** Data for review follows **
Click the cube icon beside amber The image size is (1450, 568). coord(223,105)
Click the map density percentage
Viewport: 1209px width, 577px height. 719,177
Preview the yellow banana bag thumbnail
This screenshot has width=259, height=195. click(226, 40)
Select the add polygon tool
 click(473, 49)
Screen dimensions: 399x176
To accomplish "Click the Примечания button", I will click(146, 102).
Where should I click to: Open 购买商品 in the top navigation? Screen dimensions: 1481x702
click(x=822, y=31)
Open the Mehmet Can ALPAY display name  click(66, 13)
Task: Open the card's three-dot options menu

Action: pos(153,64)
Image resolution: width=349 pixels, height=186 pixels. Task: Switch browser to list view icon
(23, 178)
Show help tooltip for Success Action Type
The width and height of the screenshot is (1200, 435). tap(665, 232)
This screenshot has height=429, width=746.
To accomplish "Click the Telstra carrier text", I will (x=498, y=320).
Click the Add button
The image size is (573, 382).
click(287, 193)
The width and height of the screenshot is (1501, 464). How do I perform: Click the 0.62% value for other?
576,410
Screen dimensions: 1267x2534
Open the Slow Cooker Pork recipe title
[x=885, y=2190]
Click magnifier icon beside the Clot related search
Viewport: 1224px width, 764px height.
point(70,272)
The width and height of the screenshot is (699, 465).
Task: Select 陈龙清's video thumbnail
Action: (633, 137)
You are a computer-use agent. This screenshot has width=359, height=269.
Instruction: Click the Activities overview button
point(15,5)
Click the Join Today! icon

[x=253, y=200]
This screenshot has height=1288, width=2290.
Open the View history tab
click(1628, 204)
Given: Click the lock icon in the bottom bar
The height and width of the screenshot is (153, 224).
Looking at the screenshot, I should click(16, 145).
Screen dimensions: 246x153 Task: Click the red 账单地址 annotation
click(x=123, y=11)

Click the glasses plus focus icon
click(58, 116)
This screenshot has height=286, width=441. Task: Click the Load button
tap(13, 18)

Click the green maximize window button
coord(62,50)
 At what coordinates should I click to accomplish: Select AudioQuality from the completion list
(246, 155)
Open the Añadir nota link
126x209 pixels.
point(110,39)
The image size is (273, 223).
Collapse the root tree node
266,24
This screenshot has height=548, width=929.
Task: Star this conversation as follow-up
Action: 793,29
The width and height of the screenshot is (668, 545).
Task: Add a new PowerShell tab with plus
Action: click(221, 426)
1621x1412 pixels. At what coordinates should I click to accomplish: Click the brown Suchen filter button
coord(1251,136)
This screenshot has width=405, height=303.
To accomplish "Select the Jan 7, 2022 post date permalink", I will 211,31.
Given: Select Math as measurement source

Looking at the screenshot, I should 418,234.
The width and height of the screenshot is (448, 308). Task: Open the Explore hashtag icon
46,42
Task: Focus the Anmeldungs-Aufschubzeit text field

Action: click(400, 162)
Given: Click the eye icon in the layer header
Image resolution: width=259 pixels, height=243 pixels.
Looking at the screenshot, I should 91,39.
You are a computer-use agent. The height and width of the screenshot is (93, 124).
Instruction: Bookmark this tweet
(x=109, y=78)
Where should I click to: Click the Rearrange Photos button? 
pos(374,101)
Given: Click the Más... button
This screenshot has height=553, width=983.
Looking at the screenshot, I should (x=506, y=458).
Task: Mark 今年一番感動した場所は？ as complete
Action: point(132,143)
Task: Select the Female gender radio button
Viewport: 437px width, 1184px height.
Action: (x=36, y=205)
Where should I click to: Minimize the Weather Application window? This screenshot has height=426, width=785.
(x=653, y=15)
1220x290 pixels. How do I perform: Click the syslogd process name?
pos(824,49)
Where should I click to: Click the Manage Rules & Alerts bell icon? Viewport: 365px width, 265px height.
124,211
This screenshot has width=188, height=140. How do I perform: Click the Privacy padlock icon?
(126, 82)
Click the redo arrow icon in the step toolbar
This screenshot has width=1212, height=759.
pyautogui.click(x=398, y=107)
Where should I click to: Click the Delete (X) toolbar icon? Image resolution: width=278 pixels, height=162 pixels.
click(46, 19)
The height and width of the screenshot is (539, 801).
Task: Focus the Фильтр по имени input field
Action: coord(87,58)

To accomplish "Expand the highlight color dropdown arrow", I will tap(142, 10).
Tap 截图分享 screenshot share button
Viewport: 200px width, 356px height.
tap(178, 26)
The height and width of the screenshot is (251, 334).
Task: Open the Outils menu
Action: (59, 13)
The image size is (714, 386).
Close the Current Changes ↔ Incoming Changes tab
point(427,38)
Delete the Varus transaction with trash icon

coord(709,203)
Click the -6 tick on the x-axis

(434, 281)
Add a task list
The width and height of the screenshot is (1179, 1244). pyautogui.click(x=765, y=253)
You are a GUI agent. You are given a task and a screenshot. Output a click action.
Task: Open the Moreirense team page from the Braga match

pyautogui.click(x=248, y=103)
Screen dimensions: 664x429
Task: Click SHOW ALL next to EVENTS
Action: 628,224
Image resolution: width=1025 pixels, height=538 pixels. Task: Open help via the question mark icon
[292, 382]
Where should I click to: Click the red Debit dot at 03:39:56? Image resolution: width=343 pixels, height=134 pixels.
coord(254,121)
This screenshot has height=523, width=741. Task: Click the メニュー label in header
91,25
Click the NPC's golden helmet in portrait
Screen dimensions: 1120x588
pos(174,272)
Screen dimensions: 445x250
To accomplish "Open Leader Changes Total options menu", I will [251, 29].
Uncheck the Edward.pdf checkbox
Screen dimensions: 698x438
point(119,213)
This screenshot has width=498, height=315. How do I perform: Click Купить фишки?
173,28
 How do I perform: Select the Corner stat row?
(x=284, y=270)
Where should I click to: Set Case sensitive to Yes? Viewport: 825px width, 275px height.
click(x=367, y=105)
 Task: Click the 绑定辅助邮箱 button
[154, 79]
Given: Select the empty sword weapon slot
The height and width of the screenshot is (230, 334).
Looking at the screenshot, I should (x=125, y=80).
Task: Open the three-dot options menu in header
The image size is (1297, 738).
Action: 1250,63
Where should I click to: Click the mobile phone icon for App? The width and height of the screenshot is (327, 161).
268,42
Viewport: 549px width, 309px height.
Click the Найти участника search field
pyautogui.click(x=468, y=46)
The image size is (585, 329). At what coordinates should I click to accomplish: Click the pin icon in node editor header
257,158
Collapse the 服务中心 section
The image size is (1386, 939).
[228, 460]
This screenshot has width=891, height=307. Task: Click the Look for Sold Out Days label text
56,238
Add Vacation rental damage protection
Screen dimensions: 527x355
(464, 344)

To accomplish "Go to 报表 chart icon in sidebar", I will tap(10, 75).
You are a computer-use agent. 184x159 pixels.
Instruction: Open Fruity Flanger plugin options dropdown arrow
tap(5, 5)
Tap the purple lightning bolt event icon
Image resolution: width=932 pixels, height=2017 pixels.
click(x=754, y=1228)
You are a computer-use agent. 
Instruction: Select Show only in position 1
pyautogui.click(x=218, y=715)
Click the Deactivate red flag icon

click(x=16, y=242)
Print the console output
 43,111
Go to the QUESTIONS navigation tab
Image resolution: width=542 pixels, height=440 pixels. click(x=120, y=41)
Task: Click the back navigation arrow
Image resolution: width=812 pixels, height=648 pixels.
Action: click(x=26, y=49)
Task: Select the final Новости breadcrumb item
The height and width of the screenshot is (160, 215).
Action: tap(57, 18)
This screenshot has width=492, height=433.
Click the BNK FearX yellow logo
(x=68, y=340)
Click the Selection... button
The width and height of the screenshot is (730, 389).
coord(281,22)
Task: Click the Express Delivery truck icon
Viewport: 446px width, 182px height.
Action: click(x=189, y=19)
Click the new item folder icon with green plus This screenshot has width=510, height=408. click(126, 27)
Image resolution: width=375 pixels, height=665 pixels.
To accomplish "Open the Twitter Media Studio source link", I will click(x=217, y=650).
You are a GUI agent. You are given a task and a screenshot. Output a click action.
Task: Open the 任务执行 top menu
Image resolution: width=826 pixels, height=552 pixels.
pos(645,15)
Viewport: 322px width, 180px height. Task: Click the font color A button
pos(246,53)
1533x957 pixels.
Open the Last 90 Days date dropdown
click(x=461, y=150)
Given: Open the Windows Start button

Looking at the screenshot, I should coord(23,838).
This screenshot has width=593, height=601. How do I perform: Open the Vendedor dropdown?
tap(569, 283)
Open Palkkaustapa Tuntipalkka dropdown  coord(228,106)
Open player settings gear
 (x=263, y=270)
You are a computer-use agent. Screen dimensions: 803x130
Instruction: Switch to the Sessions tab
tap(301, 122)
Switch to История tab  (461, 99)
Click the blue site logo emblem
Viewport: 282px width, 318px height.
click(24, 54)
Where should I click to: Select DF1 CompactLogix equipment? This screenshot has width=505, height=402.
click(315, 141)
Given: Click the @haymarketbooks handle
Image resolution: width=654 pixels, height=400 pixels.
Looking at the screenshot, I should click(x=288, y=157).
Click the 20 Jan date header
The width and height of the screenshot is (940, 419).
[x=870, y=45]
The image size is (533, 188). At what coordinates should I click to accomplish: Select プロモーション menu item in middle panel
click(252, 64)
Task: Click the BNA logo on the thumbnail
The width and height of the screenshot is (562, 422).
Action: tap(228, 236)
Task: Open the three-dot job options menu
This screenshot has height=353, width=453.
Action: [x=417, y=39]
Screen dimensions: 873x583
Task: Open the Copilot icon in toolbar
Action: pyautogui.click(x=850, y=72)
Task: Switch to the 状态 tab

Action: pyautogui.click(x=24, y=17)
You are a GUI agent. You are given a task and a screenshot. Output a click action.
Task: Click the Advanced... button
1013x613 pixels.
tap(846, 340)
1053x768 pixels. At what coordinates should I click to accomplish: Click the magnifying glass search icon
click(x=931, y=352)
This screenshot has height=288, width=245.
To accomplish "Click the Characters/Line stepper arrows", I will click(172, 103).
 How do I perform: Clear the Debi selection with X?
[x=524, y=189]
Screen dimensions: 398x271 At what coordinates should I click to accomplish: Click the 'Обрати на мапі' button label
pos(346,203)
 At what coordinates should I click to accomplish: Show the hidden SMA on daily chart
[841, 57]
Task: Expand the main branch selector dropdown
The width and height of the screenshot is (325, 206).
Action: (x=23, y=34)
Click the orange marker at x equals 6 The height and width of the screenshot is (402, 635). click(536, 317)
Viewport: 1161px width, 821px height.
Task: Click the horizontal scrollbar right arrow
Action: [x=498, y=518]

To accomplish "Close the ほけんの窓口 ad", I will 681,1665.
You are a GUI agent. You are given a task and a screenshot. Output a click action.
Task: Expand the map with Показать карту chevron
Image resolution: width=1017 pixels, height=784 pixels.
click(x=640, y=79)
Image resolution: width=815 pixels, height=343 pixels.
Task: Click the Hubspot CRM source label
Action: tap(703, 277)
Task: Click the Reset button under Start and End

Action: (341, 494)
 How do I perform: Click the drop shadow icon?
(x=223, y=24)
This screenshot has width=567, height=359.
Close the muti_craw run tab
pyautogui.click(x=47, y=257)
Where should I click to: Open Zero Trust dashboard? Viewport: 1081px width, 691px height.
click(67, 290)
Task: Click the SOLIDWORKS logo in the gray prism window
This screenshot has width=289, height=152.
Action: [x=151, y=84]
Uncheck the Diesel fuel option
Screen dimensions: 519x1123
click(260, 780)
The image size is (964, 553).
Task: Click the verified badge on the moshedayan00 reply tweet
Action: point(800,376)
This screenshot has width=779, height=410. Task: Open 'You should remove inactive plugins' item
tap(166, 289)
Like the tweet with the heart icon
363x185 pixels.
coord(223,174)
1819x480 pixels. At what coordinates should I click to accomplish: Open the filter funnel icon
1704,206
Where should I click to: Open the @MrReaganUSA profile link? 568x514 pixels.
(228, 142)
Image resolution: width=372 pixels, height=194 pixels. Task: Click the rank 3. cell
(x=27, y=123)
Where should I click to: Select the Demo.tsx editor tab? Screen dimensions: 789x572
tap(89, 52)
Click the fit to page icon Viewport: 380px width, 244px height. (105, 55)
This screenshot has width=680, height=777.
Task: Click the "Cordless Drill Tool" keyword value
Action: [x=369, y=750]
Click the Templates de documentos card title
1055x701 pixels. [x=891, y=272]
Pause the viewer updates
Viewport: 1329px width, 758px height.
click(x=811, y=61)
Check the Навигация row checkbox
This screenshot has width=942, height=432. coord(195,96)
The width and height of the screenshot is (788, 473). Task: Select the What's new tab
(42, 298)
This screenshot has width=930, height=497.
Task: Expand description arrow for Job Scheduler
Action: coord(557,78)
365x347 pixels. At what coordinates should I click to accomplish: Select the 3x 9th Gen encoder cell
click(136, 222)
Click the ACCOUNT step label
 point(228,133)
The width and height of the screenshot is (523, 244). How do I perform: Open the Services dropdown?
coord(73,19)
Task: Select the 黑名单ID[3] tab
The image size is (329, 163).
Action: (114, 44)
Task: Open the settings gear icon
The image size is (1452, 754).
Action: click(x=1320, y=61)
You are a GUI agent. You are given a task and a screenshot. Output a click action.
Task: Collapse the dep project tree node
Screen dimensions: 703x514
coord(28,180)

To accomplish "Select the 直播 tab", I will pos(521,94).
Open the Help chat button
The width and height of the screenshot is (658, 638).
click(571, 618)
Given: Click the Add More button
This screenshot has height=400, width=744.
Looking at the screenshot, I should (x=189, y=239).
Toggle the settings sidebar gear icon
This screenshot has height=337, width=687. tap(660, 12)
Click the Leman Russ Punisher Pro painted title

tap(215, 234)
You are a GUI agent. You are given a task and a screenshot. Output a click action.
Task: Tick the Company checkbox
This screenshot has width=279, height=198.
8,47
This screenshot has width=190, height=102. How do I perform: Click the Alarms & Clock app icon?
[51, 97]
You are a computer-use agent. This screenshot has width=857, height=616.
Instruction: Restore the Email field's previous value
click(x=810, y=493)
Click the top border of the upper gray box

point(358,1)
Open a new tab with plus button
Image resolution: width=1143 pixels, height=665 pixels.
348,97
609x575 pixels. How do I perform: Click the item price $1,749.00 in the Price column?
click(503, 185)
** End of Data for review **
• _What you should do_: Quote exactly the first line of the data and every line after it through the one holding "Open the Mehmet".

• _Solution to the problem_:
Click the cube icon beside amber The image size is (1450, 568). coord(223,105)
Click the map density percentage
Viewport: 1209px width, 577px height. 719,177
Preview the yellow banana bag thumbnail
This screenshot has width=259, height=195. click(226, 40)
Select the add polygon tool
 click(473, 49)
Screen dimensions: 399x176
To accomplish "Click the Примечания button", I will click(146, 102).
Where should I click to: Open 购买商品 in the top navigation? Screen dimensions: 1481x702
click(x=822, y=31)
Open the Mehmet Can ALPAY display name  click(66, 13)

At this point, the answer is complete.